Plant isolates that diminish cell viability frequently induce apoptosis (Tyagi et al., 2015). We therefore evaluated the ability of Gg to induce apoptosis in MCF-7 cells since these cells were most sensitive to this quassinoid. The cells were treated for 24 h with media containing 0.025% DMSO or Gg. Using the AnnexinV-7AAD assay, a dose-dependent increase was detected in early apoptosis following Gg exposure (Figure 3B), which was significant at 1 μM (26.5 ± 9.5%). Interestingly, this concentration is more than 3-fold lower than the IC50 value determined after 24 h of treatment. Apoptosis and cytotoxicity were also apparent after 48 h of Gg treatment (data not shown).

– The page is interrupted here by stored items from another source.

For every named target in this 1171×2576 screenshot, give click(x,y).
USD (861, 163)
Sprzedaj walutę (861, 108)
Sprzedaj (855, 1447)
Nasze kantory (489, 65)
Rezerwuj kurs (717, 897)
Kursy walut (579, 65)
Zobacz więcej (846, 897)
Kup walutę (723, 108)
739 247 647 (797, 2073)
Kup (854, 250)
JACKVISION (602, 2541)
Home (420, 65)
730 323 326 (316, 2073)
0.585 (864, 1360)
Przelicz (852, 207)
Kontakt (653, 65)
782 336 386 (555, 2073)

3.3. Gg induces pro-oxidant activity in cancer cells

To examine the impact of Gg on the expression of genes that regulate oxidative stress a pathway-specific PCR array was used to profile such genes in MCF-7 cells treated with Gg. It was found that a number of genes were substantially down-regulated after Gg exposure (Table 2), including those encoding for aldehyde oxidase-1 (AOX1), glutathione peroxidase 1 (GPX1), metallothionein-3 (MT3), and superoxide dismutase 3 (SOD3). AOX-1 hydroxylates heterocycles and oxidizes various aldehydes and participates in myriad of cellular activities (Terao et al., 2006). GPX1 and SOD3 encode for antioxidant enzymes (Guo et al., 2003), while MT3 is known to enhance invasiveness and tumorigenesis (Kmiecik et al., 2015). Gg likely exhibits pro-oxidant actions in MCF-7 cells via down-regulation of AOX-1, GPX1, and SOD3. In addition, the data suggest Gg down-regulates MT3 to suppress the tumourigenic potential of MCF-7 cells, although additional studies are needed to confirm this.

Table 2.

Genes down-regulated in MCF-7 cells exposed to Gg using the human oxidative stress and antioxidant defence PCR array.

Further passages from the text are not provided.